Top of Source data

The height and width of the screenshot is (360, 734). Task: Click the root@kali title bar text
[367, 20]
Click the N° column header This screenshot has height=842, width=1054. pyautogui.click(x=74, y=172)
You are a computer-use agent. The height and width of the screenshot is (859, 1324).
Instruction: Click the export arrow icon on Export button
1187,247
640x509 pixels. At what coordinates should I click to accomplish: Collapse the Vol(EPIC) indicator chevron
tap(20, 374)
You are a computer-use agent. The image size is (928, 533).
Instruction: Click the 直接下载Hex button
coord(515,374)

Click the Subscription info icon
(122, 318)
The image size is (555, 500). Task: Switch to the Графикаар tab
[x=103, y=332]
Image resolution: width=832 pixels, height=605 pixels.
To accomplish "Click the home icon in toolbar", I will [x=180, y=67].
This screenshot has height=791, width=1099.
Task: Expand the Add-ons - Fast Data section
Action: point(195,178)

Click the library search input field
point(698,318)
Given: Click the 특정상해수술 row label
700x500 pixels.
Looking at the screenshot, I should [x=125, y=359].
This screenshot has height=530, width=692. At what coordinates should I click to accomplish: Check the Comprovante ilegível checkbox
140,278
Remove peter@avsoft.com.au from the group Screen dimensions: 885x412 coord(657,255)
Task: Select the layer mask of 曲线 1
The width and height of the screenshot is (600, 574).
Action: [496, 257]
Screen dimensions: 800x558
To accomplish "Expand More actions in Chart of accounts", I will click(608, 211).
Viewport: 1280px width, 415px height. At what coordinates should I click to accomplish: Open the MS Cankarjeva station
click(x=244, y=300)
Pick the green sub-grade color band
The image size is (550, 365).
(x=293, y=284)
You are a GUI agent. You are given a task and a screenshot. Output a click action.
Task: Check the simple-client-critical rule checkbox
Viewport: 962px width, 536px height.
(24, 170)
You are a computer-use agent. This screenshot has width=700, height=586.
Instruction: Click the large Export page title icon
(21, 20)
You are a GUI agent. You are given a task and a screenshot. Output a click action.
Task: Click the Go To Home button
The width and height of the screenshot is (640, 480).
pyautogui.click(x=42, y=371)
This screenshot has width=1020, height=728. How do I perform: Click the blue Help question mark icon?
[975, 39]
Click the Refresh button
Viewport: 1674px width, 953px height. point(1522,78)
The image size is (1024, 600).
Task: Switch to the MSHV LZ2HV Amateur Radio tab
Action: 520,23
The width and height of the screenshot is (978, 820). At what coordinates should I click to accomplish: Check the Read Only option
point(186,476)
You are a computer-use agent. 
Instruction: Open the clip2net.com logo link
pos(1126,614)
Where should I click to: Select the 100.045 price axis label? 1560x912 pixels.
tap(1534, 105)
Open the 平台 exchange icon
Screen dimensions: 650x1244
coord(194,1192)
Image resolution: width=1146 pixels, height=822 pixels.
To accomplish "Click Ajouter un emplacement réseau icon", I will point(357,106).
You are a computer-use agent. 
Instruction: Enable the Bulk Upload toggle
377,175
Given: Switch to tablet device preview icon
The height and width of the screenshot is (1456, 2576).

Bottom of Source data

◆ **What this task involves**:
Reproduce every entry exactly, with nothing added or dropped.

◆ **Solution for this exercise**:
The height and width of the screenshot is (360, 734). Task: Click the root@kali title bar text
[367, 20]
Click the N° column header This screenshot has height=842, width=1054. pyautogui.click(x=74, y=172)
You are a computer-use agent. The height and width of the screenshot is (859, 1324).
Instruction: Click the export arrow icon on Export button
1187,247
640x509 pixels. At what coordinates should I click to accomplish: Collapse the Vol(EPIC) indicator chevron
tap(20, 374)
You are a computer-use agent. The image size is (928, 533).
Instruction: Click the 直接下载Hex button
coord(515,374)

Click the Subscription info icon
(122, 318)
The image size is (555, 500). Task: Switch to the Графикаар tab
[x=103, y=332]
Image resolution: width=832 pixels, height=605 pixels.
To accomplish "Click the home icon in toolbar", I will [x=180, y=67].
This screenshot has height=791, width=1099.
Task: Expand the Add-ons - Fast Data section
Action: point(195,178)

Click the library search input field
point(698,318)
Given: Click the 특정상해수술 row label
700x500 pixels.
Looking at the screenshot, I should [x=125, y=359].
This screenshot has height=530, width=692. At what coordinates should I click to accomplish: Check the Comprovante ilegível checkbox
140,278
Remove peter@avsoft.com.au from the group Screen dimensions: 885x412 coord(657,255)
Task: Select the layer mask of 曲线 1
The width and height of the screenshot is (600, 574).
Action: [496, 257]
Screen dimensions: 800x558
To accomplish "Expand More actions in Chart of accounts", I will click(608, 211).
Viewport: 1280px width, 415px height. At what coordinates should I click to accomplish: Open the MS Cankarjeva station
click(x=244, y=300)
Pick the green sub-grade color band
The image size is (550, 365).
(x=293, y=284)
You are a GUI agent. You are given a task and a screenshot. Output a click action.
Task: Check the simple-client-critical rule checkbox
Viewport: 962px width, 536px height.
(24, 170)
You are a computer-use agent. This screenshot has width=700, height=586.
Instruction: Click the large Export page title icon
(21, 20)
You are a GUI agent. You are given a task and a screenshot. Output a click action.
Task: Click the Go To Home button
The width and height of the screenshot is (640, 480).
pyautogui.click(x=42, y=371)
This screenshot has width=1020, height=728. How do I perform: Click the blue Help question mark icon?
[975, 39]
Click the Refresh button
Viewport: 1674px width, 953px height. point(1522,78)
The image size is (1024, 600).
Task: Switch to the MSHV LZ2HV Amateur Radio tab
Action: 520,23
The width and height of the screenshot is (978, 820). At what coordinates should I click to accomplish: Check the Read Only option
point(186,476)
You are a computer-use agent. 
Instruction: Open the clip2net.com logo link
pos(1126,614)
Where should I click to: Select the 100.045 price axis label? 1560x912 pixels.
tap(1534, 105)
Open the 平台 exchange icon
Screen dimensions: 650x1244
coord(194,1192)
Image resolution: width=1146 pixels, height=822 pixels.
To accomplish "Click Ajouter un emplacement réseau icon", I will point(357,106).
You are a computer-use agent. 
Instruction: Enable the Bulk Upload toggle
377,175
Given: Switch to tablet device preview icon
The height and width of the screenshot is (1456, 2576).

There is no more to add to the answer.